Si donc nous voulons considérer la Largeur de l'Ecriture Sainte, de prime abord l’Ecriture Sainte se présente à nous divisée en deux testaments, l’ancien et le nouveau.
L’Ancien Testament présente de multiples livres les livres légaux, historiques, sapientiaux et prophétiques. Les premiers sont au nombre de cinq, les deuxièmes au nombre de dix, les troisièmes au nombre de cinq et les quatrièmes au nombre de six, ce qui fait en tout vingt-six.
Le Nouveau Testament possède semblablement des livres correspondant à ces quatre formes. Aux légaux correspondent les Evangiles, aux historiques les Actes des Apôtres, aux sapientiaux les Epîtres des Apôtres et surtout de Paul, aux prophétiques l’Apocalypse. Ainsi y a-t-il une admirable conformité entre l’Ancien et le Nouveau Testament non seulement quant au contenu des sens, mais aussi quant à quadruple forme des parties. En figure et signification de ceci, Ezéchiel a vu les roues des quatre visages et les roues au milieu l’une de l’autre, car l’Ancien est dans le Nouveau et inversement. Dans les livres légaux et les évangiles est la face du lion, à cause de l’éminence de l’autorité ; dans les livres historiques, la face du boeuf, à cause des exemples de puissance ; dans les livres sapientiaux la face de l’homme, à cause de la sage prudence ; dans les livres prophétiques la face de l’aigle, à cause de l’intelligence perspicace.

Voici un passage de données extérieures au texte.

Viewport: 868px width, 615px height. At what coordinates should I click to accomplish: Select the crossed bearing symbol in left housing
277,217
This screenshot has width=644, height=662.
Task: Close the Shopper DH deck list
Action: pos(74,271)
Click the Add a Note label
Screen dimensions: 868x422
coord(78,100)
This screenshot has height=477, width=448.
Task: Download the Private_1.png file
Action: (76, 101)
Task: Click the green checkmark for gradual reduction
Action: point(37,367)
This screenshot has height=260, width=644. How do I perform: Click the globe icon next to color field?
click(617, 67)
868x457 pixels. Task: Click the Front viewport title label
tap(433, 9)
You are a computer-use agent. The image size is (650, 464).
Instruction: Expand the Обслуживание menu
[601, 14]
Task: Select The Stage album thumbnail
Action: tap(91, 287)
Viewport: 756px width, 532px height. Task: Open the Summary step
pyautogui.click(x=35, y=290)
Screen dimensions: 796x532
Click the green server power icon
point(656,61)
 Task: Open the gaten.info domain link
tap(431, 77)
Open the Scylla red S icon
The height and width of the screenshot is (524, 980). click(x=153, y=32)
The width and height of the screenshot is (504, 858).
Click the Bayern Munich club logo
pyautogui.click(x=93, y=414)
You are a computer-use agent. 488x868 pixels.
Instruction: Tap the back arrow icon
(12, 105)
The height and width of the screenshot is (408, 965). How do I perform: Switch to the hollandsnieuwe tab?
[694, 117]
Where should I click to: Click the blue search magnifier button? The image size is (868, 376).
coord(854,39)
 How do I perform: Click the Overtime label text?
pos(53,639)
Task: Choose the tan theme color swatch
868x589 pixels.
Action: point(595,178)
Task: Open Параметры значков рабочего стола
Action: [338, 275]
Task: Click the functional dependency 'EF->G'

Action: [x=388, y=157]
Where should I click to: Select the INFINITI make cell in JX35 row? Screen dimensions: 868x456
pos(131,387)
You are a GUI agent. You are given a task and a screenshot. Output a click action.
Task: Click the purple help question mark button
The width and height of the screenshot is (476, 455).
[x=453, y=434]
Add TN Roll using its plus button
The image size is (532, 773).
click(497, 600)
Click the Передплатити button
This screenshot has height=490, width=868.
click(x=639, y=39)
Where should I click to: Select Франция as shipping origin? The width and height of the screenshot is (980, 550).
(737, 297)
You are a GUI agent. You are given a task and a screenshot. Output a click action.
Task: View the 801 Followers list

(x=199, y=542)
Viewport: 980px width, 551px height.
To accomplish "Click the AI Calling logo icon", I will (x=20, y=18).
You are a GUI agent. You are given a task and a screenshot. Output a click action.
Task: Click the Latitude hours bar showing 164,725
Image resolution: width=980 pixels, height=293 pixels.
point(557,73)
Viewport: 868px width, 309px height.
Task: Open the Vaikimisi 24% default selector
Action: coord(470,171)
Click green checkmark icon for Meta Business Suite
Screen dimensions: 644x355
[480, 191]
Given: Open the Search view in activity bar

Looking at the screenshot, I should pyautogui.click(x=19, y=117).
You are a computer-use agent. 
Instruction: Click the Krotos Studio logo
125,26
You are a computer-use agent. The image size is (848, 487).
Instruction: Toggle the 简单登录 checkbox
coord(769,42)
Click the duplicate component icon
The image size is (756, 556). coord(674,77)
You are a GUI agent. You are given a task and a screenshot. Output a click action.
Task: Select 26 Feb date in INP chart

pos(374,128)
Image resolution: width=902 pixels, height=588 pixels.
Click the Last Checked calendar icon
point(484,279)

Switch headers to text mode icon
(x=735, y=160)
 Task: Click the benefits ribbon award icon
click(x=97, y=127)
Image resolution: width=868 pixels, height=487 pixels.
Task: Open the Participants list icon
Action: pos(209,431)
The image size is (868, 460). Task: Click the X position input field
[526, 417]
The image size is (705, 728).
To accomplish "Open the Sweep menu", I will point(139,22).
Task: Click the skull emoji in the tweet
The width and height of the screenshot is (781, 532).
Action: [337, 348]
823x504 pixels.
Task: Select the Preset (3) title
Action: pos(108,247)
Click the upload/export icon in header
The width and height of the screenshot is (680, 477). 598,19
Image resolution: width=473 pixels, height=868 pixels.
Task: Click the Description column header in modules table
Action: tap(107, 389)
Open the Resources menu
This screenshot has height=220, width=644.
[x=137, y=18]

La sainte Ecriture Sainte est à juste titre divisée en Ancien et Nouveau Testament et non en théorique et pratique, comme la philosophie. Car, puisque l’Ecriture Sainte est fondée en propre sur la connaissance de foi qui est vertu et fondement des moeurs et de la justice et de toute vie droite, la connaissance des choses ou des données de la foi ne peut en elle être séparée de la connaissance des moeurs. Il en est autrement de la philosophie qui traite non seule ment de la vérité des moeurs, mais aussi du vrai considéré dans la pure spéculation. Donc, parce que l’Ecriture Sainte est connaissance poussant au bien et détournant du mal et ceci par crainte et amour, elle est divisée en deux testaments dont « toute la différence est la crainte et l’amour ».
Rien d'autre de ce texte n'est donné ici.